Um belo dia, combinarmos ir jantar fora. Aliás uma bela noite. Já ambos de cabelo branco, o meu amigo tinha experimentado pontar a cabeleira, e aparece com ar comprometido! Ao ver a minha cara espanto, e sabendo como gosto de brincar, ainda estávamos a uns quantos metros de distância, logo ele se adianta e diz-me: Por favor; não digas nada!
Ri muito mas, bico calado, cumpri. No dia seguinte creio que foi despintar-se.
Sobre ele, nos Encontros Inusitados, há menos de um mês, escrevi isto:
Em Julho de 1979 fizemos Bodas de Prata, e a todos aqueles que tinham estado no nosso casamento, mandamos um simples convite para se juntarem a nós. A totalidade vivia em Portugal, mas foi um meio de comunicarmos com esses amigos.
Estava eu a viver em São Paulo e a trabalhar no Rio numa empresa em situação de desastre financeiro, o que me obrigava a, com frequência, dialogar com os agiotas, chamados bancos e ir empurrando com a barriga, como podia.

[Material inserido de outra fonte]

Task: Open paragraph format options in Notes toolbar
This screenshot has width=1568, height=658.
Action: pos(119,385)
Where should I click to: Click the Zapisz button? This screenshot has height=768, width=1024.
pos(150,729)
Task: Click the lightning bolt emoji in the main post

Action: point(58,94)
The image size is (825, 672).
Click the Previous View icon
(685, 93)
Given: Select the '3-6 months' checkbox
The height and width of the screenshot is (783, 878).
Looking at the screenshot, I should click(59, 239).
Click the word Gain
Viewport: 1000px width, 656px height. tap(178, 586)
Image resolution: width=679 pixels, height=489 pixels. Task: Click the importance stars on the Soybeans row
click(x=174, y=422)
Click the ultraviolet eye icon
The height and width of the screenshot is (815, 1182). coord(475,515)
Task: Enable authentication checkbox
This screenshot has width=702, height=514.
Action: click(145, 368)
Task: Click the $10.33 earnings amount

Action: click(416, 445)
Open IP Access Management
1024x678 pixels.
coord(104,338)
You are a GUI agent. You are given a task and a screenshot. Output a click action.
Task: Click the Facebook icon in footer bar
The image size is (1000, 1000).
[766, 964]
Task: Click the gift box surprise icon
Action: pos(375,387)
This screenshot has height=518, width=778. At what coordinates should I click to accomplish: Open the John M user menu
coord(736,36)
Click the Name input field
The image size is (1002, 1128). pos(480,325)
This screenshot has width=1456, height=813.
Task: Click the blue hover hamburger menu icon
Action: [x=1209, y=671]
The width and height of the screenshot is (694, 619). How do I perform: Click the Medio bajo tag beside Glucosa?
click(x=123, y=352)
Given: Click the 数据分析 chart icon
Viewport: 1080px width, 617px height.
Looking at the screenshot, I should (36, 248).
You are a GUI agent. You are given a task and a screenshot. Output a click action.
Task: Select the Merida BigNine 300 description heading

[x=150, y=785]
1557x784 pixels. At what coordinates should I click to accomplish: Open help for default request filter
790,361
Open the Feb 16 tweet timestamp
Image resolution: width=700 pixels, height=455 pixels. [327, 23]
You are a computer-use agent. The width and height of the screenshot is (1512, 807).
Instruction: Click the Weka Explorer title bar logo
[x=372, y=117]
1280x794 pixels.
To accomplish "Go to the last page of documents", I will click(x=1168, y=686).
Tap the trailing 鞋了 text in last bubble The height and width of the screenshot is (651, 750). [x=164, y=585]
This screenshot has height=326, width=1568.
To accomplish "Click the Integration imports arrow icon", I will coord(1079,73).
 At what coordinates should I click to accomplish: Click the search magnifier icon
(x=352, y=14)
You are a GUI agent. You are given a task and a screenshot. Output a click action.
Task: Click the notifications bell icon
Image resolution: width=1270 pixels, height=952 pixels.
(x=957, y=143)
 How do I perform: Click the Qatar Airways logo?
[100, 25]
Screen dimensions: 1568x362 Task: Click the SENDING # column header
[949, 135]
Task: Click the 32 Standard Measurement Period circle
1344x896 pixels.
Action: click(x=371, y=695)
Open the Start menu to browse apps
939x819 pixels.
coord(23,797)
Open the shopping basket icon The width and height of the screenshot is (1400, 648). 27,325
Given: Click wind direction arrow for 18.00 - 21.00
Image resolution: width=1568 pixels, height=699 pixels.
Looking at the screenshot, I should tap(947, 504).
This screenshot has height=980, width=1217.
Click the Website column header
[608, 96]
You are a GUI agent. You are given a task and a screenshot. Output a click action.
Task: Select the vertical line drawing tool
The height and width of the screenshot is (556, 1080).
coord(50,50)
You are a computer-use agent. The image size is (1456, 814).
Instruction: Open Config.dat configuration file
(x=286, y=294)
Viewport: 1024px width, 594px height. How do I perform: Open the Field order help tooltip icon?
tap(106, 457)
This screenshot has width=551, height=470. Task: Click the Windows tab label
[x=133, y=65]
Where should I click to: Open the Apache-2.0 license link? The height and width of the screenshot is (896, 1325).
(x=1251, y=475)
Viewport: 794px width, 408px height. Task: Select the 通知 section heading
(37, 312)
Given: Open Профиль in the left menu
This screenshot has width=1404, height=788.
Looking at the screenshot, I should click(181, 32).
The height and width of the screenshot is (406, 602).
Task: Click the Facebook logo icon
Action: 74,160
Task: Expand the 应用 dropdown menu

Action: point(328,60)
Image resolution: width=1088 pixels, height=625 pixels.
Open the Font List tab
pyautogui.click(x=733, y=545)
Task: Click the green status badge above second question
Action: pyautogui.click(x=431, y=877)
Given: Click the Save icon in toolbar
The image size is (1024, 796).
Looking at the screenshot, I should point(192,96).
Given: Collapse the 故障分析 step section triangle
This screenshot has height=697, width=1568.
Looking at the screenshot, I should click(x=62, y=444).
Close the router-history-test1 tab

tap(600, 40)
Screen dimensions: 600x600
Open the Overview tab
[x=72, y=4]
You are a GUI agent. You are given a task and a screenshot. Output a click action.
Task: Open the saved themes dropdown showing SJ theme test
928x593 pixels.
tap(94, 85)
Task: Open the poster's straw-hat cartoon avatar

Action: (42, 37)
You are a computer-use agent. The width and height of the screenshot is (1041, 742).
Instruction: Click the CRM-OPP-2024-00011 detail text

Uma semana o dinheiro ia todo para um imposto, na outra para o pessoal, a seguir pagar o custo social do pessoal, depois outro imposto, e não sobrava migalha. Pelo contrário. Uma canseira sem ver o fim do inferno.
Estou no Centro do Rio, rua do Ouvidor, rua cheia de bancos e cheia de pedestres, às centenas, e tinha que falar com dois dos membros da alta finança nacional e internacional. Passo por um, sigo em frente, mas pensei que seria melhor voltar atrás. Rodo 180 graus e estacado na minha frente, para não chocar comigo, um dos meus maiores amigos de toda a vida, alfacinha (lisboeta), com quem sempre estou quando vou à terrinha.
- TONI ??? Aqui?
- Cheguei ontem de Lisboa e amanhã vou para São Paulo. Tenho até aqui no bolso o teu convite das Bodas. Ia telefonar-te logo à noite.
Já não fui a banco nenhum. Entramos no primeiro boteco ou pastelaria e ali ficamos um bom tempo no papo.
Pois o Toni, António Tavares de Carvalho, tinha vindo ao Rio para negociar livros, ele talvez o mais famoso bibliófilo português, que, na nossa mocidade me emprestava a sua bicicleta (eu não tinha, nem dinheiro para isso) para ir de Sintra a Santo Amora de Oeiras ver a pretendida, que acabou por cair na minha conversa… até hoje!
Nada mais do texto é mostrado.